By: Anna Majavu
There are 29 different laws that tangle SMMEs up in red tape, according to the Small Business Development Department. “That was an indictment on us, and on the Department of Trade and Industry and on the other departments that work with small business, that the president had to appoint a special office to cut red tape across government,” newly-appointed Small Business Development Deputy Minister Dipuo Peters told the Portfolio Committee on Small Business Development on Wednesday.
Ramaphosa appointed a red tape team in the Presidency in February 2022 with former Sasol chairperson Sipho Nkosi as the red tape champion. The Small Business Development Department has been promising Parliament since around 2015 that it will reduce the amount of red tape that SMMEs face in trying to set up their businesses. “No national strategy ever existed until now to reduce red tape. The field of red tape reduction suffers from a lack of coherence and cohesiveness without any clear guidelines on what we need to achieve,” acting deputy director-general Mojalefa Mohoto told the portfolio committee.
Mohoto said that the department was now planning to reform the 29 laws that hindered SMMEs. Meanwhile, some provinces had already made progress, he said. Gauteng was able to pay invoices from SMMEs within 15 days and had also reduced the time it took to grant taxi licences, while the Western Cape had set up digital channels for businesses to apply for all the permits they needed online. KwaZulu-Natal was also making progress, Mohoto said, by setting up a system to resolve complaints about licence delays from small businesses.
The department also wanted municipalities to grant informal traders licences within a certain timeframe, and if they failed to do so, the traders would be deemed to have secured a licence and would be allowed to trade without having their goods confiscated. Mohoto said the department was also looking into high business licence fees levied by municipalities. “The range is so wide and, in some cases, the costs become a barrier,” Mohoto said.

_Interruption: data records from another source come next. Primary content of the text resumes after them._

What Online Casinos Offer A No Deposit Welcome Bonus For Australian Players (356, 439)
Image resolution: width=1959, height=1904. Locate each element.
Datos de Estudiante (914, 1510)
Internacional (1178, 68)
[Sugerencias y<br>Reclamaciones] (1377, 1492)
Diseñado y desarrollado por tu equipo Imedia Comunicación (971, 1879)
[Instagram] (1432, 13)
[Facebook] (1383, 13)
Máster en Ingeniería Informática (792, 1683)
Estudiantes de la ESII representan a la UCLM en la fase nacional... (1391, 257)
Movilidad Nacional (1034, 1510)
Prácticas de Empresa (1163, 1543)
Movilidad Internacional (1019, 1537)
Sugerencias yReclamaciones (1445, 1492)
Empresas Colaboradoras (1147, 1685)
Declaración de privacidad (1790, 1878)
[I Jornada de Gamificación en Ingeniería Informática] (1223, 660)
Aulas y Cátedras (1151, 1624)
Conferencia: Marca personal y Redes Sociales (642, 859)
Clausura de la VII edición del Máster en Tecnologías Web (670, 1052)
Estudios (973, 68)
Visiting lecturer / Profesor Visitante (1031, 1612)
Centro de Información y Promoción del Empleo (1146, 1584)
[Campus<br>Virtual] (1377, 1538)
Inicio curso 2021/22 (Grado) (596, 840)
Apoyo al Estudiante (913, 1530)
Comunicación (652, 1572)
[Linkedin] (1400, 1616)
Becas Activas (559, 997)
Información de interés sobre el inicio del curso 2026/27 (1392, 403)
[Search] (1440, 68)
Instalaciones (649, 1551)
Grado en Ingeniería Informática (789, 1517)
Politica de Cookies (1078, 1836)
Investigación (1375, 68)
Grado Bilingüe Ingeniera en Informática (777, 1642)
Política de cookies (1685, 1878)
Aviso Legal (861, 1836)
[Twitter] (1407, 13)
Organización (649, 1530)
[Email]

Director-general Lindokuhle Mkhumane said the department aimed to have all business licences issued online “to minimise human involvement” after hearing that some councillors were issuing licences from their homes during the Covid-19 pandemic. But ANC MP Faiez Jacobs said the presentation was “very generic” and lacked deadlines “South Africans are really good at establishing task teams and describing the problem but if our lives were dependent on it, we should have sorted out red tape long ago,” said Jacobs. The department is due to table an action plan on red tape reduction to Cabinet by 31 March.